Very nice, looks in mint condition!


----------



## vRSchap (Jun 21, 2010)

MikeyR said:


> verry nice mate I have just got rid of my old 106 GTI in october and had 106's since i was 17 brilliant car you will love it....2nd gear puts a hugeeeeee smile on your face!!!!


haha ye, 2nd is pretty brutal.

Your's looked mint there mate, love a good black one, is that a pugsport exhaust on yours? :doublesho


----------



## -damon- (Aug 19, 2010)

it is a pugsport mate.


----------



## vRSchap (Jun 21, 2010)

-damon- said:


> also put a s1 rallye box on it and a pugsport there a must have


Pugsport will be ordered soon mate


----------



## vRSchap (Jun 21, 2010)

-damon- said:


> it is a pugsport mate.


lol really want one mate


----------



## robsonj (Apr 14, 2007)

Lovely lovely car , can't be many unchavved 106's left so look after it , awesome handling car ,loved mine


----------



## vRSchap (Jun 21, 2010)

robsonj said:


> Lovely lovely car , can't be many unchavved 106's left so look after it , awesome handling car ,loved mine


I know, whilst i was looking around for one i came across some right dogs!

I will be looking after it, with only a few certain mods, mainly engine :driver:

and ye, the handling is pretty awesome, love this car now!


----------



## MikeyR (Jun 19, 2009)

cheers peeps!! Yes it was the 2" Pugsport de-cat and i had the raceland 4-2-1 manifold but one of the best things i did was the short shifter from GE engineering took 20 mins to fit and was EPIC!!

It took me 2.5 years to get mine to that standard and fully rebuilt/replaced most parts but well worth it for the final result!


----------



## vRSchap (Jun 21, 2010)

MikeyR said:


> cheers peeps!! Yes it was the 2" Pugsport de-cat and i had the raceland 4-2-1 manifold but one of the best things i did was the short shifter from GE engineering took 20 mins to fit and was EPIC!!
> 
> It took me 2.5 years to get mine to that standard and fully rebuilt/replaced most parts but well worth it for the final result!


I'll have a look for one of those short shifters then, the gearchange is pretty horrendous i think as it is standard.
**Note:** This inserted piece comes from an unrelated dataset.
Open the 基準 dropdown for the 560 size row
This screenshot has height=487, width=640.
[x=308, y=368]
Cheers


----------



## toomanycitroens (Jan 14, 2011)

Great looking motor, smart colour, great pics.
Enjoy!!!!


----------



## wojtek_pl (Apr 25, 2010)

Love them. Nice colour too.


----------



## robsonj (Apr 14, 2007)

I had a 106 xsi in White ,same engine but 8 valve head iirc ,loved it to bits


----------



## Jonay (Nov 17, 2010)

My first car was a Pug106 (ok it was only the Indi model) but I loved it so much! I feel i may buy another one in the future to sit beside my Audi and have it as a weekend car!


----------



## vRSchap (Jun 21, 2010)

Cheers guys  Just gave her another wash and wax, got filthy on the motorway today!


----------



## Godderz23 (Jul 19, 2010)

I had one of these, best handling car by a long way.

Enjoy it man.


----------



## joshb (Sep 26, 2010)

quality car m8, im 19 how much is the insurance on it


----------



## vRSchap (Jun 21, 2010)

joshb said:


> quality car m8, im 19 how much is the insurance on it


I'm payin 2k on my own name, 0 no claims.


----------



## joshb (Sep 26, 2010)

vRSchap said:


> I'm payin 2k on my own name, 0 no claims.
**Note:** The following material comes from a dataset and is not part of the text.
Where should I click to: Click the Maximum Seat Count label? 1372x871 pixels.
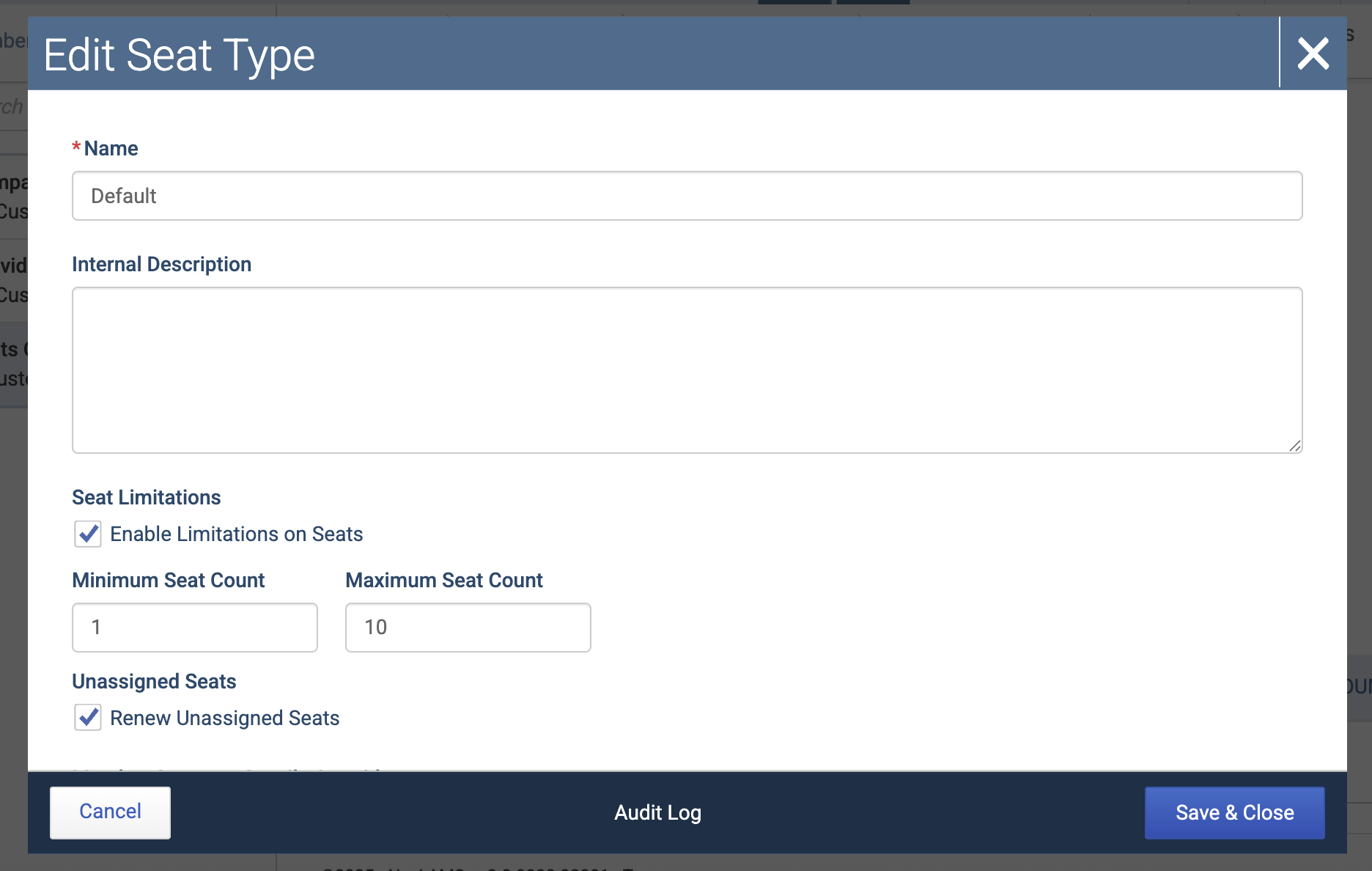(x=443, y=580)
ye thats a quality deal whos that with mate


----------



## vRSchap (Jun 21, 2010)

joshb said:


> ye thats a quality deal whos that with mate


With Admiral mate, one of there 10 month policies, still get a years no claims from it, like a booster thing


----------



## joshb (Sep 26, 2010)

cheers mate nice 1 did u do it over net or phone? sorry to be a nause but this is a deal i cant miss out on lol


----------



## vRSchap (Jun 21, 2010)

joshb said:


> cheers mate nice 1 did u do it over net or phone? sorry to be a nause but this is a deal i cant miss out on lol


haha dont worry about it mate, just make sure u put ur mom and dad as named drivers, really helps the price.

I did it on confused.com mate and they were the cheapest.


----------



## Guest (Feb 8, 2011)

Nice motor, I'm sure it's nippy enough aswell, my uncle had one when I was a kid and he still says it was his favourite car (he drives a lotus Elise now) I got a 106 for my first car aswell but it was a 1.1 in green  lol


----------



## vRSchap (Jun 21, 2010)

capri kid said:


> Nice motor, I'm sure it's nippy enough aswell, my uncle had one when I was a kid and he still says it was his favourite car (he drives a lotus Elise now) I got a 106 for my first car aswell but it was a 1.1 in green  lol


Ye it's incredibly nippy. Wow, that's some praise coming from your uncle, fair play!

LOL about the 1.1 greeny  My first car was a mk5 fiesta zetec-s, which ended up with a 1.7 puma engine in it


----------